基本的には野菜中心のごはんが好きだから、よく参考にするのは『山戸家の野菜おかず』と『山戸家の野菜べんとう』。どれを作ってもおいしい。著者の山戸さんは吉祥寺のカレー屋さんで店長をした後、自宅で料理教室をして、今は山梨に移住されてお店を開いているという方。
―― あ、noyama(※1)で活動している方ですか。

そうそう!

―― 渡辺マキさんな週末ストックと毎日ごはんは私も作ってます。

白崎さんの『かんたんお菓子』、これほんと~うに簡単でおいしい。材料もシンプル。

―― …!私も!笑 きなこクッキー作ってます。どれが好きですか?

スコーンをよく作る。
酒粕を使ってチーズ風味をだすクラッカーのレシピも、焼きたては本当にチーズの味で、びっくりしちゃった。

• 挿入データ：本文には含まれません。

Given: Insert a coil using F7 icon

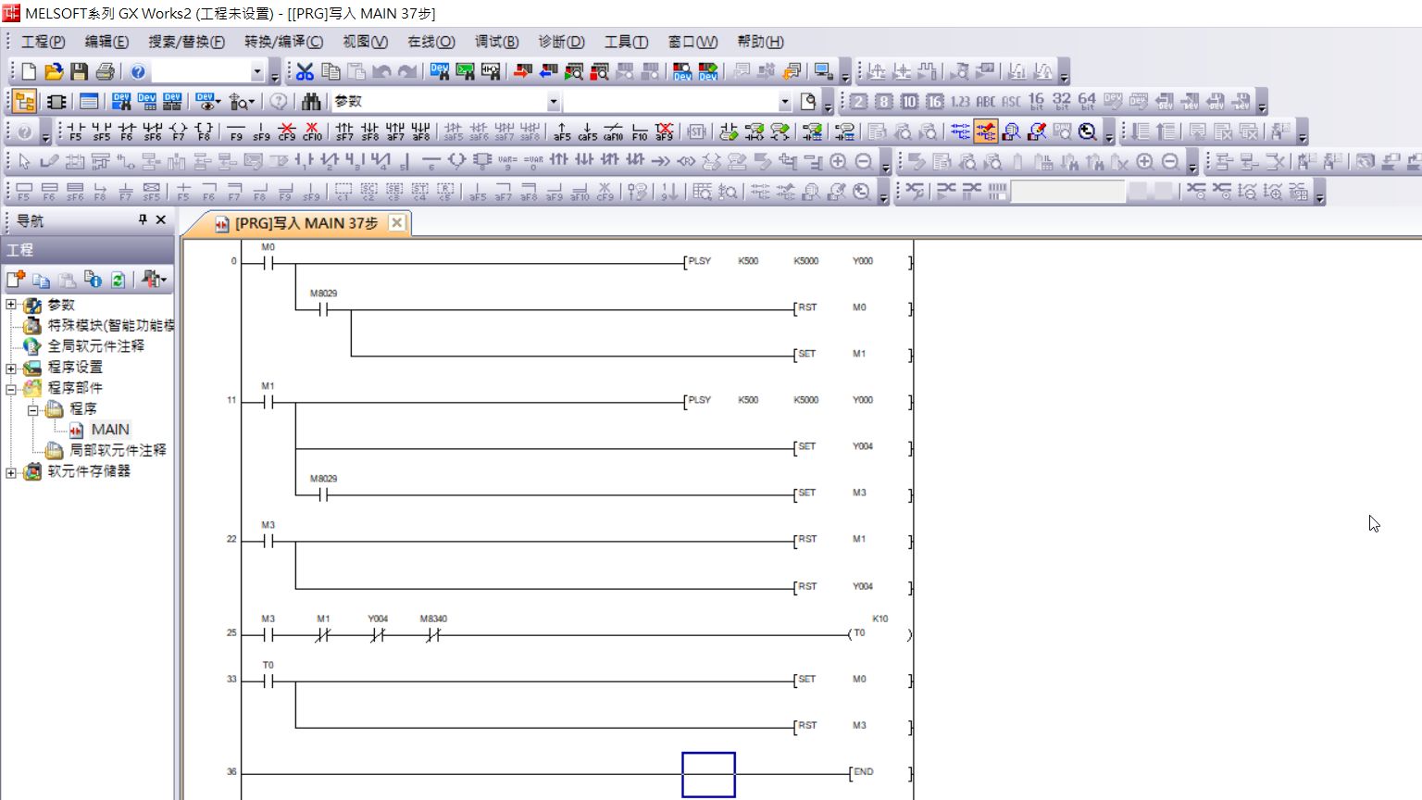Looking at the screenshot, I should pos(179,131).
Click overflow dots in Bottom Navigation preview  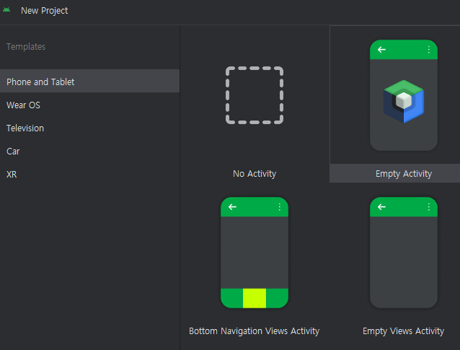tap(280, 207)
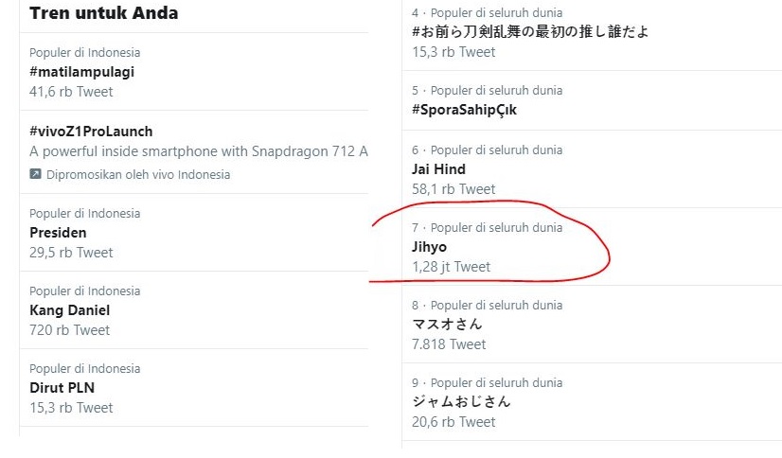Click the 720 rb Tweet count
This screenshot has width=782, height=458.
click(69, 330)
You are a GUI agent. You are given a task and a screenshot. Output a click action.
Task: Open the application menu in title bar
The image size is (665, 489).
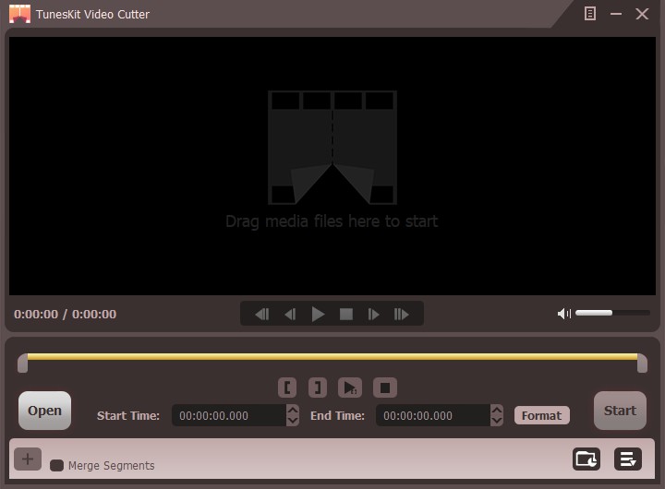pyautogui.click(x=590, y=14)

―― あれ、このライフのロシア料理とスカンジナビア料理は高橋よし子さんの紹介しているシリーズですね。
そうだねー
この『タイムライフブックス 世界の料理』シリーズの本は、レシピを参考にするというよりも
「その国・地域に住む人々の、食事を通す事によって見える文化」が垣間見えるようで面白い。
旅をしている感覚。
でも、このシリーズの日本料理の本は「萱葺き屋根の家で、もんぺはいたおばあちゃんが土間の羽釜でごはんを炊いている」
という時代の内容なので、他の国も・・・古き良き時代、という感じなのだろうな。
もう現代ではなかなか出会えない旅ができる、と言えるのかも。

―― 少し綾さんの事を聞いても良いですか?
話は戻り…大学は多摩美の油絵科なんだけれど、入学してから宗教学とか人類学に興味が出てきて、
その方面の本を読み始めて。読んで考えたりしているうちにどんどん頭でっかちになってきて、
絵を描かずに写真をとりたくなったり、現代美術っぽい事をしてみたりしておりました(笑)。
それまではモノを見る時には、感覚だけで、形態とか色がきれいだなあ、
なんか素晴らしいな~と思っていただけなのが「いや、そもそもなんでそう思うんだろうか」って、
初めて考え始めた!という感じ。

でも、考えて意味づけしていくばっかりだと、作品を形作っても、逆に感覚が伴ってこなかった。
出来たものを改めて自分で見た時に、表したかった事がぜ~んぜん感じられないの!

4年生の時、文学ゼミに入って「自分の過去の一日を書いてみる」という課題をやってから、
文章を書くことに興味を持つようになった。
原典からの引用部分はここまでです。